La rentrée littéraire hivernale 2006

Sous le titre « Avalanche littéraire », La République internationale des Lettres introduit à la rentrée littéraire hivernale : « Le phénomène est bien connu : plus le marché du livre est morose, plus les maisons d’édition publient de livres. C’est encore le constat que l’on peut faire en ce début d’année 2006, où plus de 600 nouveaux titres viennent chasser des librairies la même quantité approximative de livres sortis le trimestre dernier. Vite publiés, vite jetés. » (Source).

Autrement dit, si vous n’avez pas visité votre librairie de quartier ou celle d’une grande chaîne au cours des trois derniers mois, vous venez de manquer des centaines de nouveaux titres de la rentrée littéraire de l’automne dernier. Et il en sera ainsi si vous n’allez pas en librairie d’ici la prochaine rentrée littéraire, celle du printemps. En fait, la durée de vie d’un nouveau livre en librairie n’est plus que de trois mois. Dès qu’un livre ne rencontre pas les objectifs de vente pour rentabiliser sa place en tablettes, il est illico presto renvoyé à l’éditeur.

Le marché du livre est complètement saturé, une situation marketing typique du cycle de vie d’un produit, connue sous le nom « Phase 3 : la maturité du marché ». « L’écoulement du produit atteint la saturation. Le marché potentiel a été satisfait et, à présent, seule la demande de remplacement offre quelques possibilités. La pression des concurrents devient très forte, car sont entrés sur le marché de nouveaux producteurs qui n’ont pas subi les coûts de démarrage ; ces rivaux profitent des améliorations techniques et peuvent donc offrir des prix relativement bas. »

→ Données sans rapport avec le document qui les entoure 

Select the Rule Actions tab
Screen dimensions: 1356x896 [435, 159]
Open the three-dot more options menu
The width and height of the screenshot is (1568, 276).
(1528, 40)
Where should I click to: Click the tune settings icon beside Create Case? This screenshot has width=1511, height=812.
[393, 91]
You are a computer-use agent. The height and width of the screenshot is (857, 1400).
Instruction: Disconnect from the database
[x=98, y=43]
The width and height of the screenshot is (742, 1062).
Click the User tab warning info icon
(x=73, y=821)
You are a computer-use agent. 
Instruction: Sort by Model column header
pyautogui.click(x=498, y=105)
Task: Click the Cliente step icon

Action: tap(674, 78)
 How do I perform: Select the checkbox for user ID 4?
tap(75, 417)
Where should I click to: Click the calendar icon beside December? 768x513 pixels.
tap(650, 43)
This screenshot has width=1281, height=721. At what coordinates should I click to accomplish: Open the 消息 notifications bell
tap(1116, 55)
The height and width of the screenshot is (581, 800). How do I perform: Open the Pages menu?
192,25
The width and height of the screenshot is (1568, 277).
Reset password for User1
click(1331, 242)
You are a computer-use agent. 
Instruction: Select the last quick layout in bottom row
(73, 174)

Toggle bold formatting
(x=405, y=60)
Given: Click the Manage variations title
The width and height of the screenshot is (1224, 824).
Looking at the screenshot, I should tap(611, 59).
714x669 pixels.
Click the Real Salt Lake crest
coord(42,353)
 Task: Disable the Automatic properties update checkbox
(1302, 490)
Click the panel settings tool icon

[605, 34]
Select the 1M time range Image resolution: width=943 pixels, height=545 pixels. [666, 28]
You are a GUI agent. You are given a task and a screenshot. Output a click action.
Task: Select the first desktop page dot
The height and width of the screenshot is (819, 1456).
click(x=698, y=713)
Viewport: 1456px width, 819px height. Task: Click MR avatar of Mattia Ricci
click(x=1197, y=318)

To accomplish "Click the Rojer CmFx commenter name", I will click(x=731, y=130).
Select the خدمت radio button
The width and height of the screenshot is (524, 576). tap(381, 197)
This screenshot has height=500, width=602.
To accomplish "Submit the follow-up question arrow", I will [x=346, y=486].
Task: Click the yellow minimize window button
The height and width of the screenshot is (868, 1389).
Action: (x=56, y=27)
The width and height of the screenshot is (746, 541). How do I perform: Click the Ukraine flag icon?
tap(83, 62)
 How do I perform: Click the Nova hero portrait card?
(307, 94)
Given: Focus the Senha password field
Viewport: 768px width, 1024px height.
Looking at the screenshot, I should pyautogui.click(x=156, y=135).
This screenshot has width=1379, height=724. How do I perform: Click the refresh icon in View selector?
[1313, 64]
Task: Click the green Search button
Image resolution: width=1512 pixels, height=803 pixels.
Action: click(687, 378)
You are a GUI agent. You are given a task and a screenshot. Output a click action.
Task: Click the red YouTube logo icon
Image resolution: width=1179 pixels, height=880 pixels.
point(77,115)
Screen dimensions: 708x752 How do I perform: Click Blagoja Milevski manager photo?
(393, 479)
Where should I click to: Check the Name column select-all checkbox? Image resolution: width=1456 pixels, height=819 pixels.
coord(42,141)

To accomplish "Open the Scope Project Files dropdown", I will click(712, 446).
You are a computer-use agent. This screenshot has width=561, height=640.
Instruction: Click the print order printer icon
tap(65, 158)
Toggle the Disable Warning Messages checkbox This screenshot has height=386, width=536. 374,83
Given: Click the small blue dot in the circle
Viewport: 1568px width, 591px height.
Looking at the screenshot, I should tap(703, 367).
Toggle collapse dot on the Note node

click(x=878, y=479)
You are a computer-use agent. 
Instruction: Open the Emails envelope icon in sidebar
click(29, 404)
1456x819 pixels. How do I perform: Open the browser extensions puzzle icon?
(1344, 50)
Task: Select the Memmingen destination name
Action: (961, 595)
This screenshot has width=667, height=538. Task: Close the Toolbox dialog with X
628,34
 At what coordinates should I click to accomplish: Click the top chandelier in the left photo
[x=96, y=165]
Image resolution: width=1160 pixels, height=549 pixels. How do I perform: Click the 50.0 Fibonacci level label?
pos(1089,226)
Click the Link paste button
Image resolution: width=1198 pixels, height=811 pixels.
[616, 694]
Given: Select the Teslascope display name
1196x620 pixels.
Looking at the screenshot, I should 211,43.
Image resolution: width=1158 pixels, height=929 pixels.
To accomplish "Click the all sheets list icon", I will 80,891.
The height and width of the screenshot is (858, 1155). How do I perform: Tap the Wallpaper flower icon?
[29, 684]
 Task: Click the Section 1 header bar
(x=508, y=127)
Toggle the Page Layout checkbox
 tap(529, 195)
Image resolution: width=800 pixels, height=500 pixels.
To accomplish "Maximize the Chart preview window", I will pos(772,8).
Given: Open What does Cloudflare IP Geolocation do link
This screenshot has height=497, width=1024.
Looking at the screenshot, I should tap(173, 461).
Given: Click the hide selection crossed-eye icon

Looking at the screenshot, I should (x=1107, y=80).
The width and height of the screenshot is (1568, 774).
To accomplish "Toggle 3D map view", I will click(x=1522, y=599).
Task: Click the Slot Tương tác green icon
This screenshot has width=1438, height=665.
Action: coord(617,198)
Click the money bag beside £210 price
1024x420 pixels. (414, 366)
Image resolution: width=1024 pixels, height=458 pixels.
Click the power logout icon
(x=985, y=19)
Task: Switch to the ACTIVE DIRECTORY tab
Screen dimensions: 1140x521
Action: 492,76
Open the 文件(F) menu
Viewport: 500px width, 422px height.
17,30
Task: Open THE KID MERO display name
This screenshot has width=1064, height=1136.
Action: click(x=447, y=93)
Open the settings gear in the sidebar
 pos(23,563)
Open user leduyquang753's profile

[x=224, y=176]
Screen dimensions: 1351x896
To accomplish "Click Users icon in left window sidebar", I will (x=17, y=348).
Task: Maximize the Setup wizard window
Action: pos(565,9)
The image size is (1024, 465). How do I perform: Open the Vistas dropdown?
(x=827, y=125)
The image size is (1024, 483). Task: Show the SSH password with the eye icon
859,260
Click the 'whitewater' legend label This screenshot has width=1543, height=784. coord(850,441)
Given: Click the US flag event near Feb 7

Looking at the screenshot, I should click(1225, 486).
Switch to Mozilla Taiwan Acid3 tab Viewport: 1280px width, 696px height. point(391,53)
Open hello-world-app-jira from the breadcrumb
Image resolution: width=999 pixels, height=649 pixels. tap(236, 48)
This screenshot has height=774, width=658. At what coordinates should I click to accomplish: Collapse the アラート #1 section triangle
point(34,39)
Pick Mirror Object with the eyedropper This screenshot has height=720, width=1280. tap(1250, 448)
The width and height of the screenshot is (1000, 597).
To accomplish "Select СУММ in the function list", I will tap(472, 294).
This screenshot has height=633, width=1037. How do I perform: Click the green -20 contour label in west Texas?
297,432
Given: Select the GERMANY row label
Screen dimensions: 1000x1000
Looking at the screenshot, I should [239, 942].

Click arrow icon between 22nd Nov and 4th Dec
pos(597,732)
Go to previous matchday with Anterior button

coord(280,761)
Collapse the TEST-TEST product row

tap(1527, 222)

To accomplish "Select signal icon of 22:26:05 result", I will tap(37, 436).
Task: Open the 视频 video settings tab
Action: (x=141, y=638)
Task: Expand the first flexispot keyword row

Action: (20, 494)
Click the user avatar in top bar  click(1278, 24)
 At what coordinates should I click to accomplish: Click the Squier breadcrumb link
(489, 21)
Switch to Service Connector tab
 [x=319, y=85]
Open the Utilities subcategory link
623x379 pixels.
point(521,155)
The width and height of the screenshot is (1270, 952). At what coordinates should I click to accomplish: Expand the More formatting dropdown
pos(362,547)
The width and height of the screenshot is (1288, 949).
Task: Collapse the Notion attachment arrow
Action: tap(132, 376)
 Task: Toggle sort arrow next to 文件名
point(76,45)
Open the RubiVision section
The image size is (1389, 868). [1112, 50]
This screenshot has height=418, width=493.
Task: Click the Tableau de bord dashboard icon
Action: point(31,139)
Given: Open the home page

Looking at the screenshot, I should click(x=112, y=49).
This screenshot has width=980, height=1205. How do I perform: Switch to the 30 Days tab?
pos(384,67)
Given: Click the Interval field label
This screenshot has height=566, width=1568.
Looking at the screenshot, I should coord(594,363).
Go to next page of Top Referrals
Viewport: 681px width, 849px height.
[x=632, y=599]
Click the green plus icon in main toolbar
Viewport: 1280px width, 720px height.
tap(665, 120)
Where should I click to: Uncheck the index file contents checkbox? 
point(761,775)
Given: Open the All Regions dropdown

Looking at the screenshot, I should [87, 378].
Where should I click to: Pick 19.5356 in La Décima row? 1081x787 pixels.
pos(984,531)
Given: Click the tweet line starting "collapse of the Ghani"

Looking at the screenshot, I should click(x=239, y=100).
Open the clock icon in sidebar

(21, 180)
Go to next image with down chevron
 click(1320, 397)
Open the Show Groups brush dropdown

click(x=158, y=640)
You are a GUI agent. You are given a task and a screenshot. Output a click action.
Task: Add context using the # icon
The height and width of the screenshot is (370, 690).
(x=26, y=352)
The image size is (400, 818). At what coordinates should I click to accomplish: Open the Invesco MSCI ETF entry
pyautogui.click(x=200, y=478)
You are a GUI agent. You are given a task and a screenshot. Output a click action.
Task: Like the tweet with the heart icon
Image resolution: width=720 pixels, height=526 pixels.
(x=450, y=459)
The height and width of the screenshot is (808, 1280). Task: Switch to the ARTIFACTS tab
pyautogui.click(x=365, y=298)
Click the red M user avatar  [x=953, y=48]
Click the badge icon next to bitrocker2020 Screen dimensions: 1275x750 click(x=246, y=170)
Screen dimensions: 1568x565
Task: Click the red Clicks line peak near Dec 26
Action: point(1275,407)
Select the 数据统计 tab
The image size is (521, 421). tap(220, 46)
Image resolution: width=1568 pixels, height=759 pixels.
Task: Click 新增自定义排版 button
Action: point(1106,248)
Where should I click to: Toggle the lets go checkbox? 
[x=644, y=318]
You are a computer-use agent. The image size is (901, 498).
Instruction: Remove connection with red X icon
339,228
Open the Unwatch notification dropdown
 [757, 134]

Il semble que le marché du livre ne connaîtra pas la phase suivante à court terme, celle du déclin du marché : « Le produit est devenu vieux et ses ventes déclinent. Les capacités de production sont sous-utilisées. C’est l’époque du désinvestissement et de la reconversion. ». En effet, le support gouvernemental (prix unique et subventions directes) et la conquête des marchés étrangers (exportation et achat d’entreprises) retardent un tant soit peu le déclin du marché du livre. En réalité, on passe de la saturation des marchés nationaux industrialisés à une saturation mondiale du marché du livre. Il ne reste plus que quelques enclaves du marché du livre à développer sur la planète. L’intérêt pour celui du Maroc est un bel exemple. Mais les développeurs étrangers de ces enclaves ne perdront pas leurs habitudes. Ils produiront en masse, et satureront encore plus vite qu’en leur propre pays les marchés restants.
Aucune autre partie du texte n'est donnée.